PROBLEM: The listing below is to be reproduced in full, exactly as given.

○ ○ ○

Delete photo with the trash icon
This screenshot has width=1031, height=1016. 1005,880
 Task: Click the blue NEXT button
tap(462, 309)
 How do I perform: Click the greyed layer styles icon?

○ ○ ○

ANSWER SECTION:
Delete photo with the trash icon
This screenshot has width=1031, height=1016. 1005,880
 Task: Click the blue NEXT button
tap(462, 309)
 How do I perform: Click the greyed layer styles icon?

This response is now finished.